According to a report from The Verge, in January 2020, Jade Myers, who sells second-hand clothes through the fashion marketplace Poshmark, bought dozens of designer swimwear and apparel items at a thrift store and listed them on her shop, called Ornamental Stone. A few days later she was contacted by a fashion influencer, who had designed the outfits for Onia x WeWoreWhat. Apparently, the brand had donated the clothes to a charity by mistake; they were unreleased samples.

Bernstein tried to convince Myers to take down the listings and sell them back to the brand. But they did not reach an agreement.

So, Bernstein took the legal approach. A legal team representing the brand sent Myers a letter claiming she was violating the brand’s copyrights by listing the items in her store.
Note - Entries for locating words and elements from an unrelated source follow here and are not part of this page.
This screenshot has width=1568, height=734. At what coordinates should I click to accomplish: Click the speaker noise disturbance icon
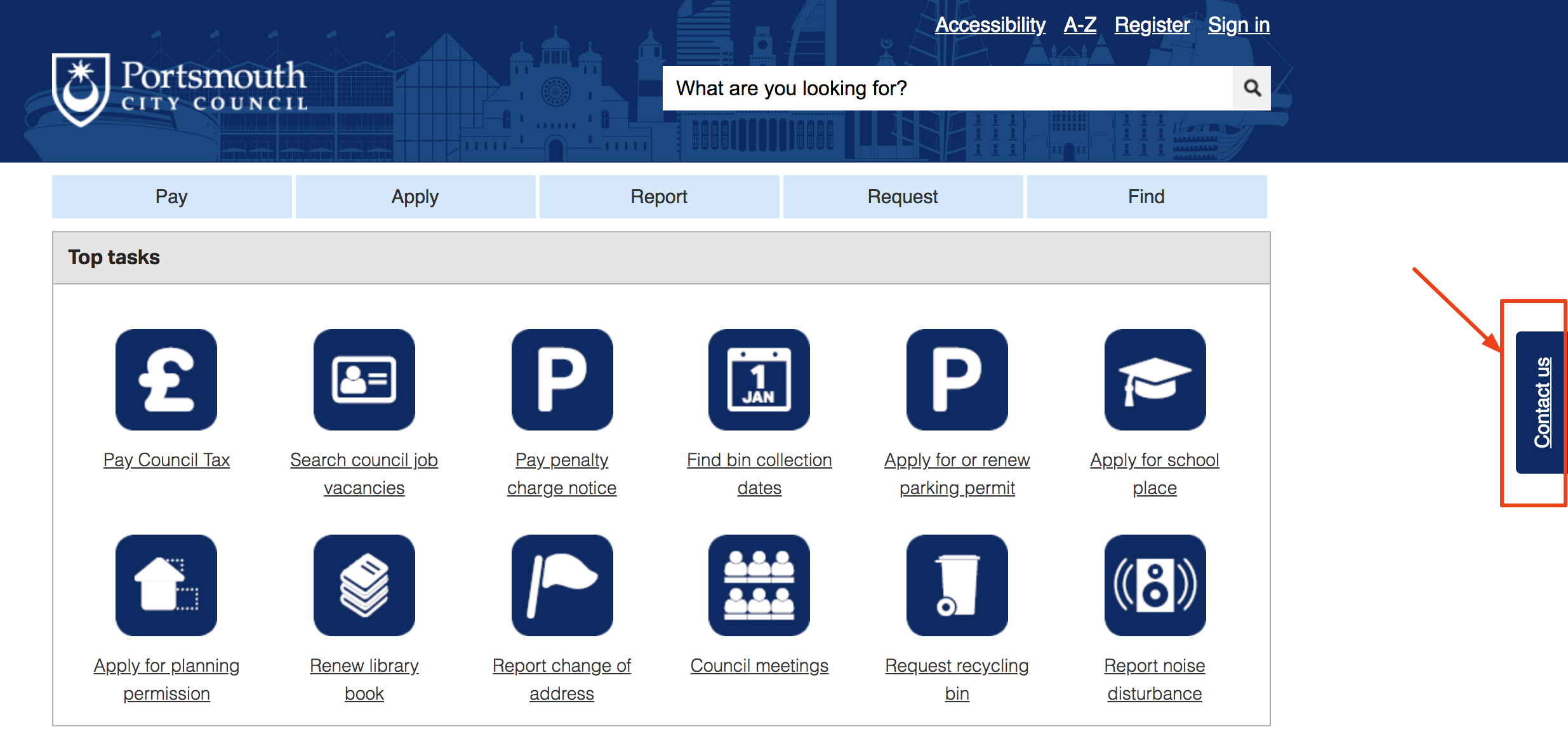coord(1155,585)
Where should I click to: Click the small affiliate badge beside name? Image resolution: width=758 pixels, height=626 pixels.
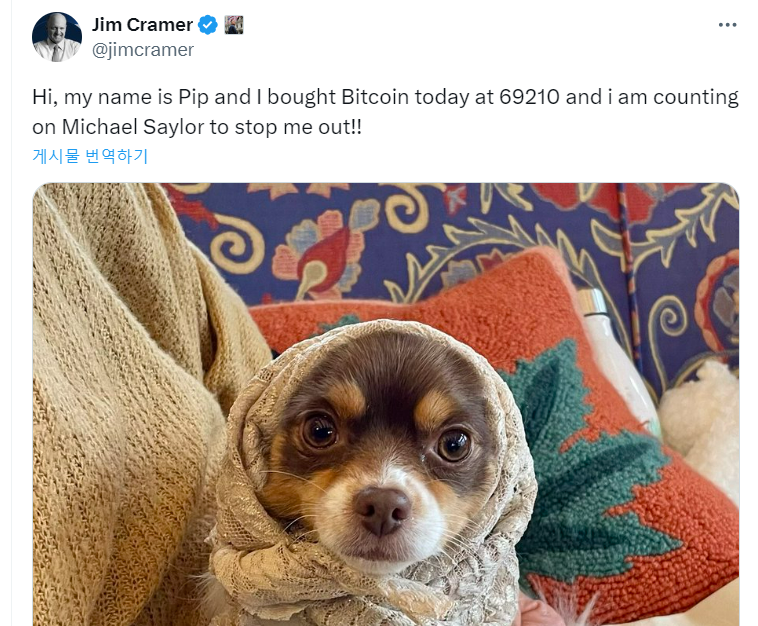click(x=234, y=25)
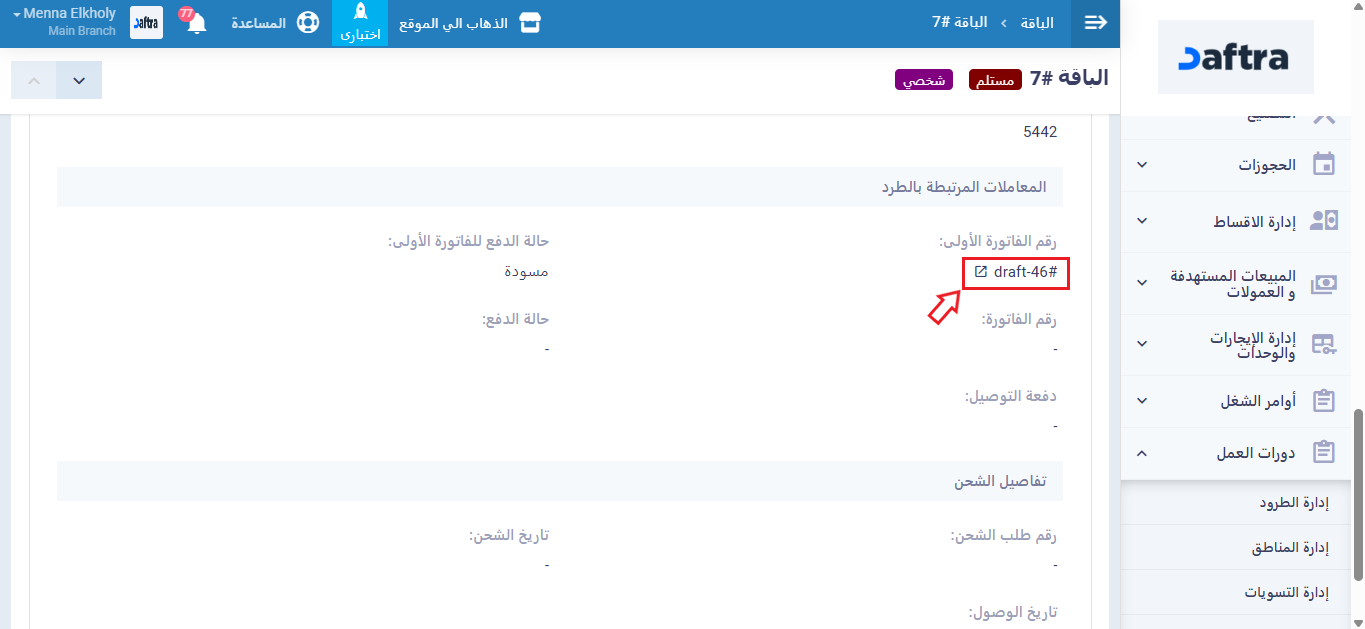1365x629 pixels.
Task: Click the أوامر الشغل clipboard icon
Action: pyautogui.click(x=1324, y=401)
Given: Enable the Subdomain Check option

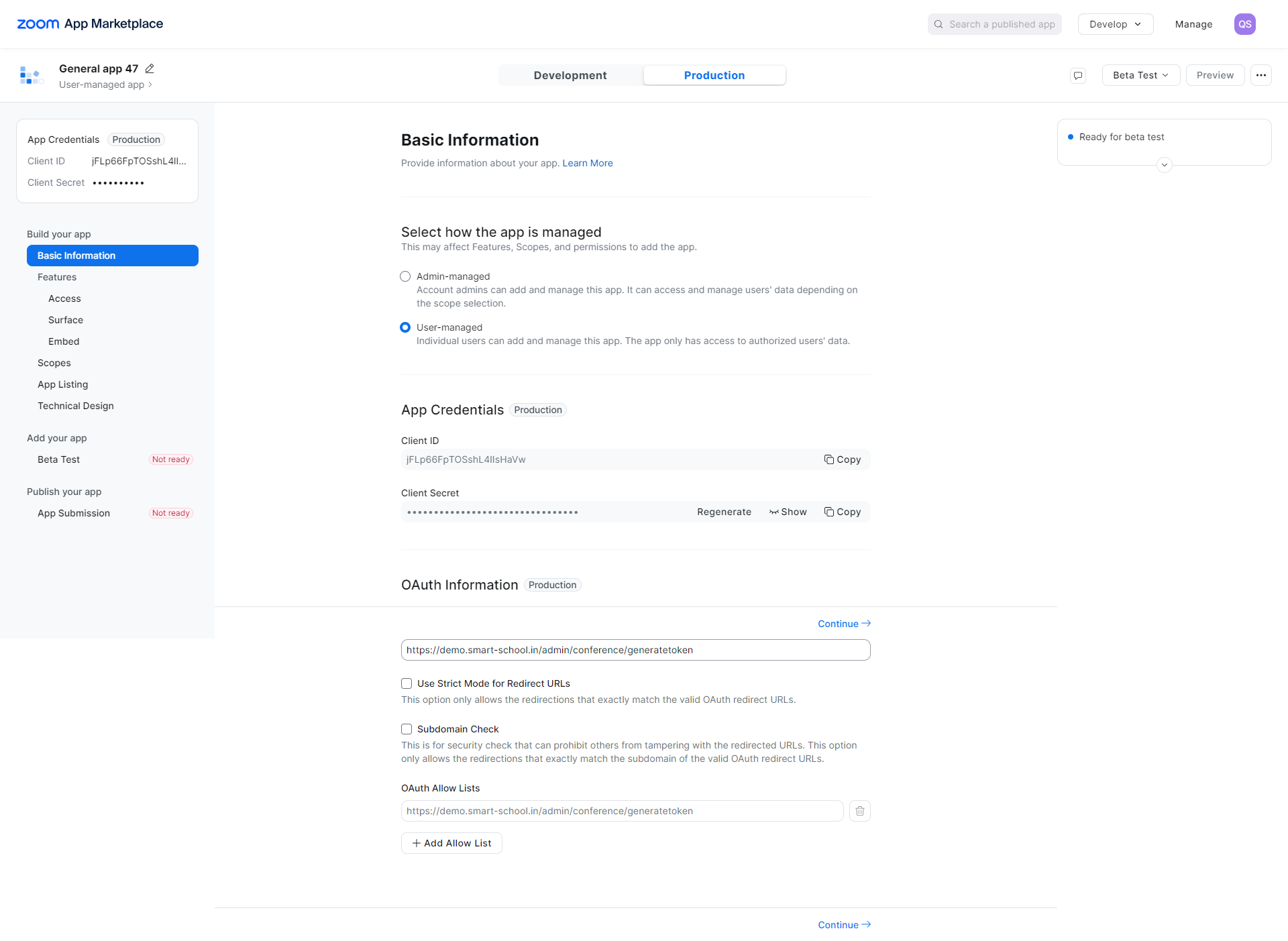Looking at the screenshot, I should coord(407,728).
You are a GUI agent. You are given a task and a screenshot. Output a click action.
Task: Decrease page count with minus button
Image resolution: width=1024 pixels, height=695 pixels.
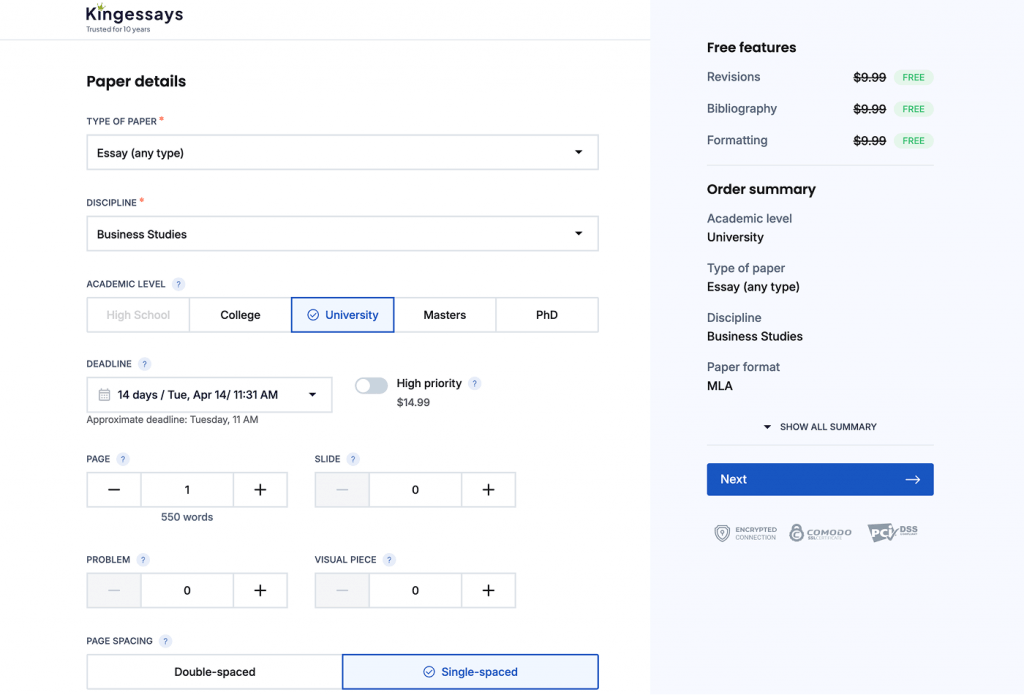(x=114, y=490)
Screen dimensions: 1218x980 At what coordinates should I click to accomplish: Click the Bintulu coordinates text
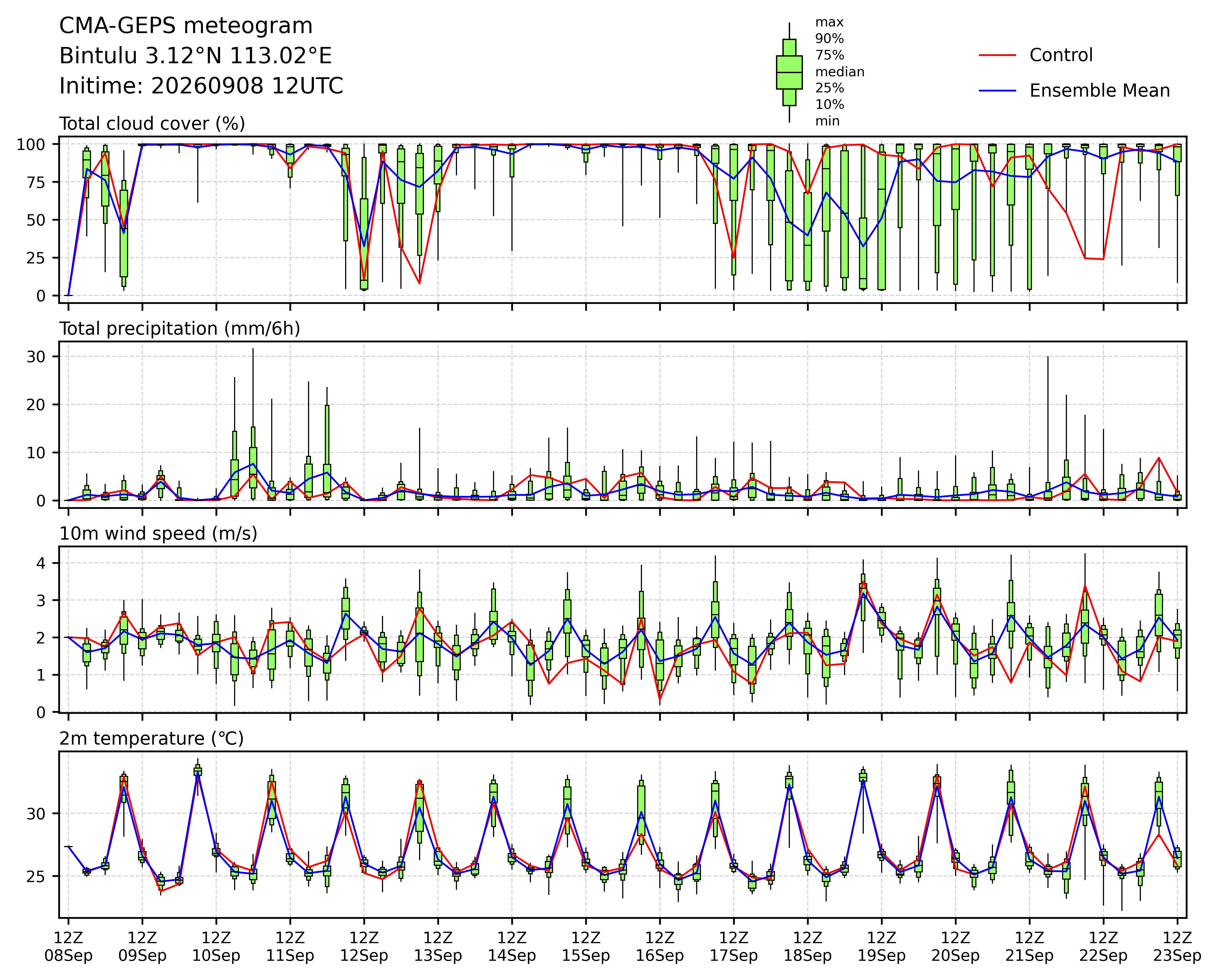point(195,56)
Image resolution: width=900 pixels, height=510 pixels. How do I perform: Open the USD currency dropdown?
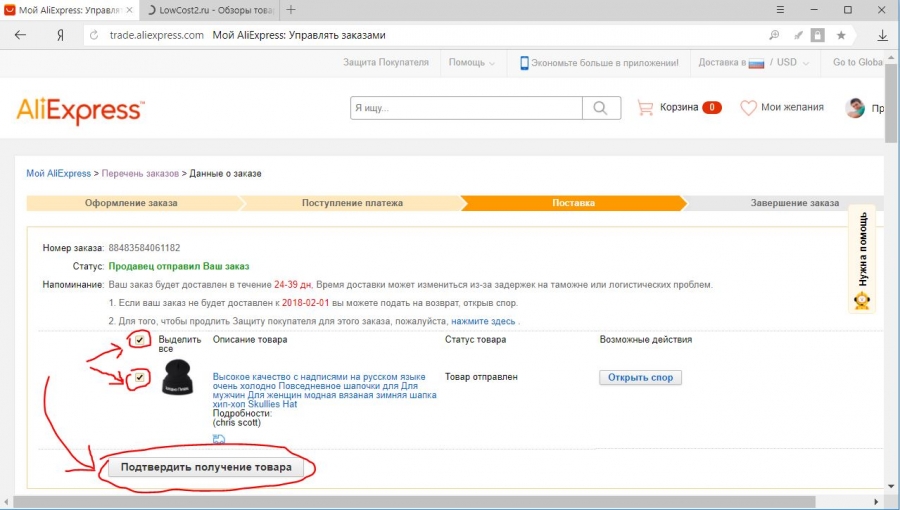point(791,62)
They were threatening to have her Poshmark store shut down.

Myers’ story is just one example of a growing trend in the fashion reselling industry. Big fashion brands are coming after small resellers for listing their products. These aggressive takedown notices threaten the livelihoods of resellers.

According to legal experts spoken to for the report, what the big brands are putting resellers through is illegal. See, you are not breaking any law by reselling an item you have bought. Reselling is protected by the first sale doctrine which, according to law professor Yvette Liebesman of St. Louis University, means that you do not need the original seller’s permission to resell a product, as long as you are honest about its condition.

But big brands are filing and sending takedown notices anyway, because they have the financial incentive to do so, and corporate lawyers to push small resellers.

One explanation is that big brands have realized that the second-hand fashion market is booming, and they want a part of it.

According to an analysis by GlobalData, the second-hand market will double by 2025 to reach $6.4 billion. Big fashion brands like Levi’s now have in-house second-hand and vintage sections.

The aggressive takedown notices could also be an attempt to get the reselling laws changed.